They are the left-handers and they have a gripe. Is not life in a right-handed world irritating enough? Must they be discriminated against in death as well? Lefties have now been told, you see, that they are likely to meet their Maker nine years sooner than righties. Never mind the Ninevites, Lord, pity the southpaws.

Lefties are long accustomed to gloomy lore about sinistrality, the term the experts use for left-handedness. But that shorter life span statistic is particularly unsettling. Its source is a recent book, "The Left-Hander Syndrome," by Stanley Coren, a psychology professor at the University of British Columbia.

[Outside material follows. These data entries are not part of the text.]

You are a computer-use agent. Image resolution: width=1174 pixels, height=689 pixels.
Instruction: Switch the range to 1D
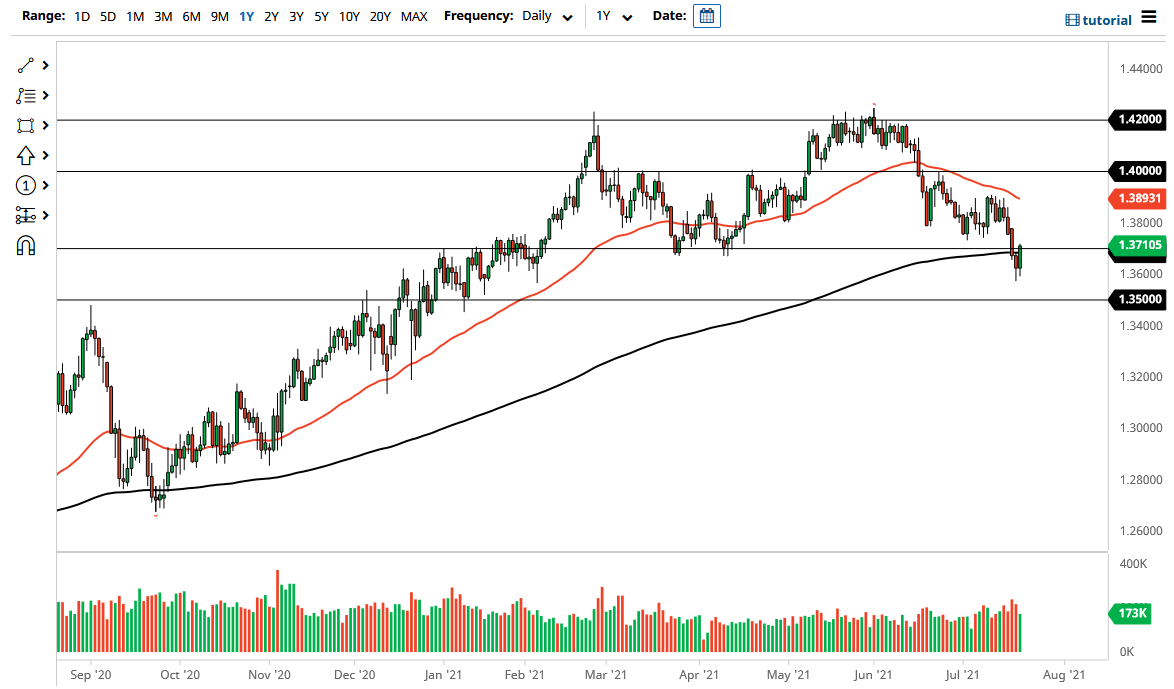click(81, 17)
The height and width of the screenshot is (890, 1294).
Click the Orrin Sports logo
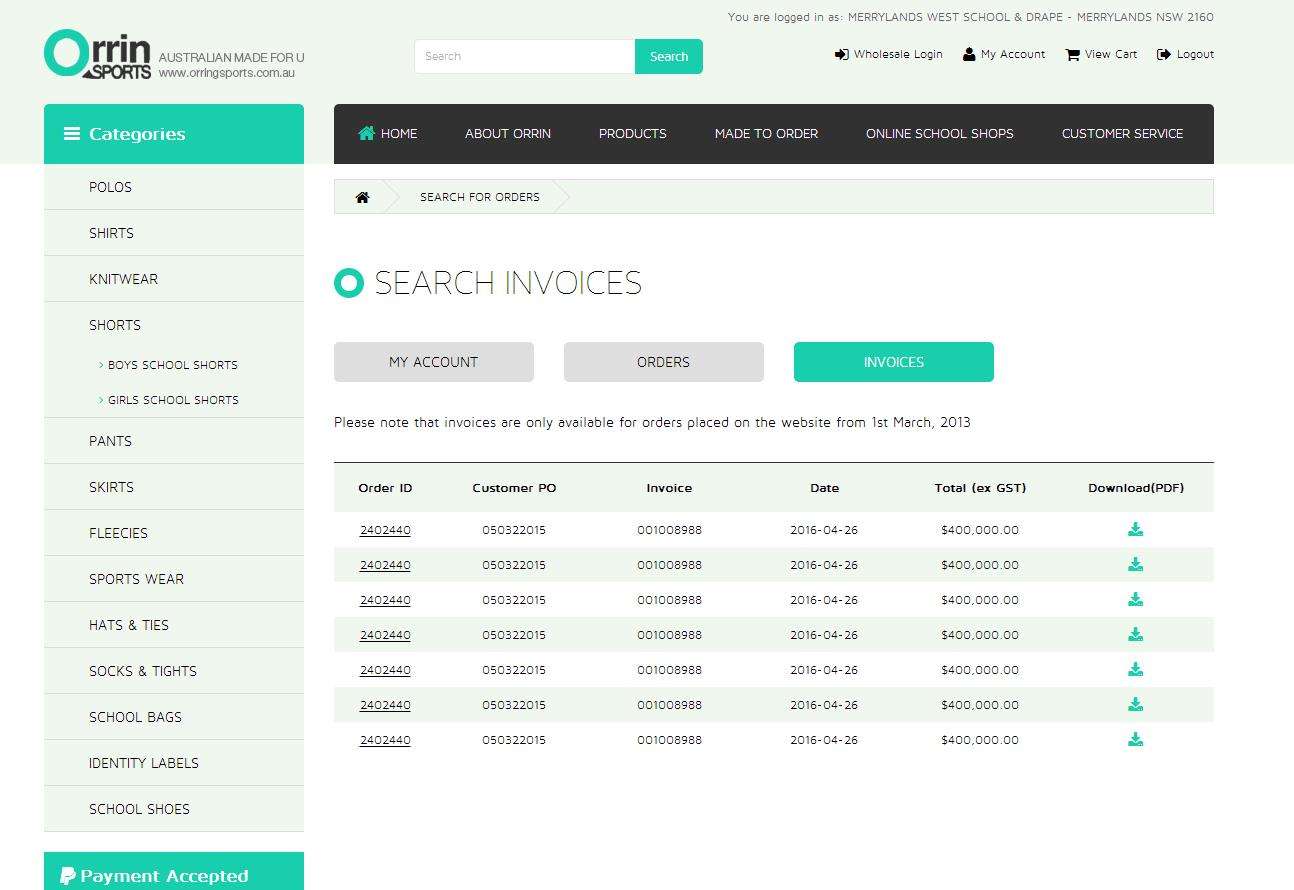(x=98, y=55)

"Actually," Coren said on the phone from Vancouver, "I've received some quite positive mail. Not from left-handers but from neuropsychologists. They found it interesting.

"Left-handers really should thank me. The book makes it clear that many left-handers' accidents result when they use equipment designed for right-handers. Accidents account for about half of the early left-hander deaths, and many of those causes can be corrected."

Any left-hander who has knocked over an electric iron because the cord sticks out the wrong side, or pinched a finger using right-handed scissors, or scraped a knuckle by having to push rather than pull the thumb lever on a file drawer, will say amen to that.

But a nine-year-shorter average life span is another matter. Five researchers questioned by The Associated Press were unconvinced. All said they wanted to see the study duplicated before they would buy it.

One, Alan Searleman of St. Lawrence University in Canton, N.Y., called the finding "outrageous." Someone, he said, would have noticed such a startling discrepancy long ago.

So you might think. From the beginning of recorded history, lefties have not exactly gone unnoticed.